Bone tissues were modeled with both shell and solid elements. Especially for the epiphysis regions of long bones, different shell thickness and solid density were adopted according to detailed anatomy bone structure. As indicated by the Untaroiu et al. study,35 the present study also found that this modeling method approximates better strain distribution and failure prediction in the epiphysis regions than the uniform thickness approach. In addition, bone tissues have been well investigated concerning its anisotropic and viscoelastic property from their microstructure to macro behavior in recent decades.7,10,12,27 The present bone modeling was still using isotropic materials regarding computing efficiency and stability of a global lower limb model. Although an elastic viscoplastic material model with continuous damage mechanics was used for spongy bone modeling in the present study, the detailed CDM parameters were not well determined according to our present validation related to the whole bone static and dynamic loading. Then the ultimate strain is dominant in damage prediction for both cortical and spongy bones. Due to hierarchical structure of the bone, its behavior under complex loading condition can be very complicated especially when concerning microscopic crack initiation and propagation. Thus, the improvement of the present model concerning bone materials and damage prediction should be implemented in the future.
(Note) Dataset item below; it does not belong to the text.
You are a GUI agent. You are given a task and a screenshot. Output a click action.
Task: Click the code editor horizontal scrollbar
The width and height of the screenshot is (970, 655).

In summary, the present model is the first step in developing an active lower limb-pelvis model for biomedical engineering and human safety analysis, and a useful tool to understand mechanisms of tissue injuries or related device design. The most advantage of this model is to monitor stress or strain variance of tissues in a dynamic simulation during walking or other activities. In this case, the loading environment of the model would be more realistic rather than quasi-static simulation of previous studies focusing on fixed joint status with specific definition of the boundary conditions.4,40 With regard to the specific-subject features in biomedical application, the present model should be adjusted and further validated corresponding to research objectives. In addition, although the present model showed the availability to simulate active muscle contraction, further studies can be implemented to include muscular reflex and posture stability control for this type of active model.